Subject: Re: disklabel bug?
To: None <port-i386@netbsd.org>
From: der Mouse <mouse@Rodents.Montreal.QC.CA>
List: port-i386
Date: 01/23/2003 18:21:42
>> On investigation, it turns out that in readdisklabel
>> (i386/disksubr.c), lp->d_secpercyl was zero.  This appears to be due
>> to the way wdgetdisklabel calls readdisklabel twice, with the second
>> call blindly assuming the first call's values are suitable.  [...]

> Yes, probably.  I've been in touch with a user which was probably hit
> by this bug, but I couldn't get enouth data to track it down.

On reading code more, it looks as though it can happen only when the
disklabel claims bad-sector lists are present, because that's the only
way it can bash d_secpercyl and then return failure.  But if the label
gets scribbled over, this is not implausible.

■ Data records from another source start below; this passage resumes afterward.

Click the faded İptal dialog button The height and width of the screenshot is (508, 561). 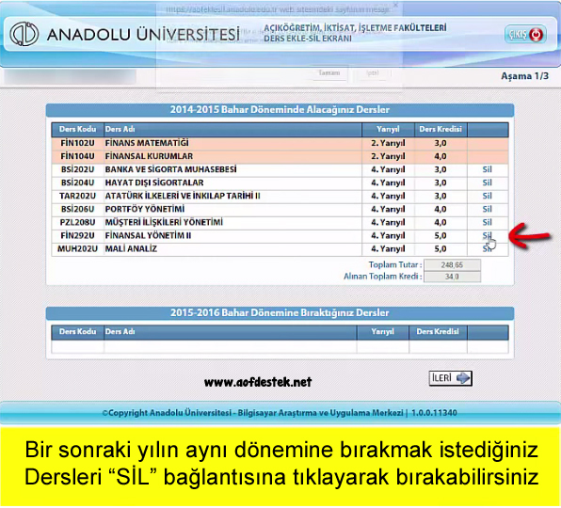(x=373, y=73)
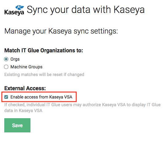Screen dimensions: 166x141
Task: Click the "Existing matches will be reset" hint text
Action: (44, 75)
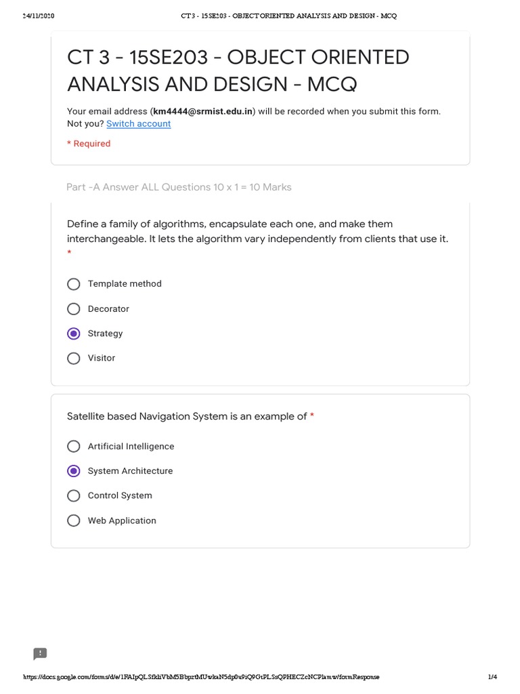Choose Artificial Intelligence as the answer
The image size is (520, 694).
(74, 447)
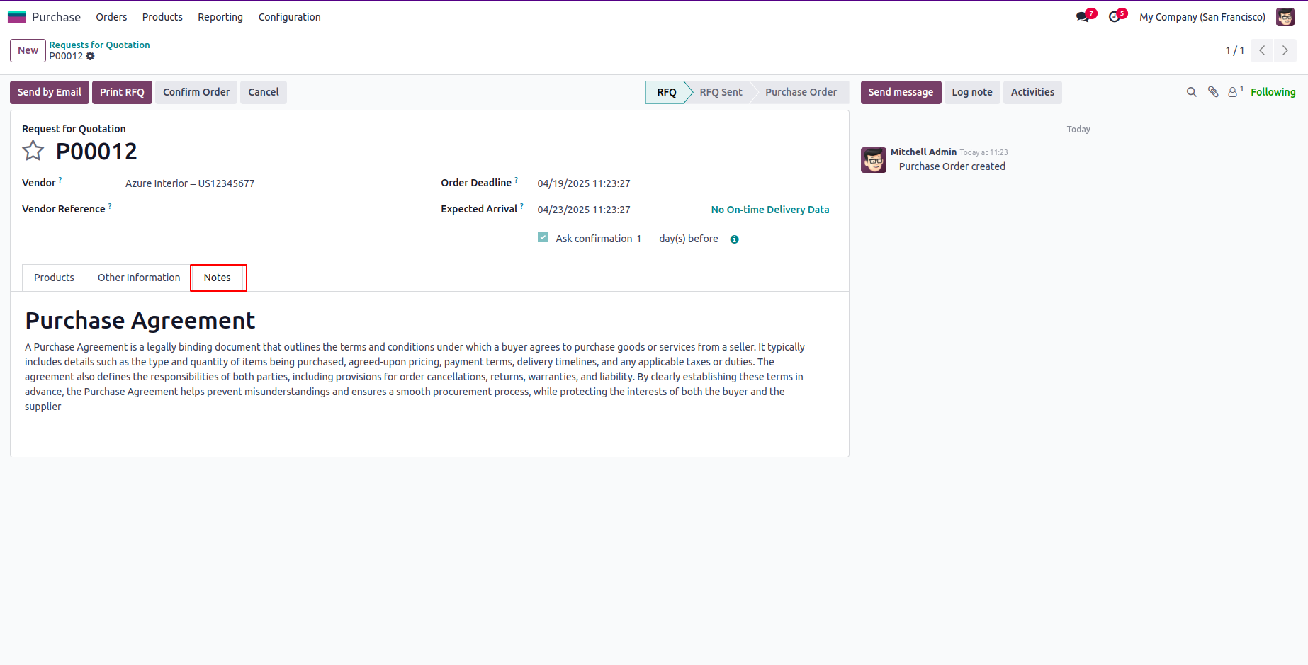Viewport: 1308px width, 665px height.
Task: Toggle the Following button
Action: (x=1273, y=92)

I have a sample image: a 16MB file such that if I dd it onto the
beginning of an IDE drive and boot a kernel without any tweaks to the
disk-label stuff, I get the crash.  (The first crash, the one in
readdisklabel.  I have a fix for that one in my tree, but haven't yet
constructed an image that will make it crash at the second point I saw,
the one that struck while servicing a completion interrupt.)

The 16MB is almost all NULs and thus compresses spectacularly well.
Below is a uuencoding of bzip2 -9 output for it.  To use this, dd it
onto the beginning of an IDE drive and then reboot (i386 only).  Be
careful to use RAW_PART when writing (eg, dd of=/dev/wdNd for
appropriate N), and also be sure you have a way to recover, like a
non-i386 IDE-capable machine, since without a fixed kernel you won't be
able to boot with that disk connected.  Also, this will bash the
partitioning info on the disk and the beginning of the data, so don't
use a drive whose contents you care about.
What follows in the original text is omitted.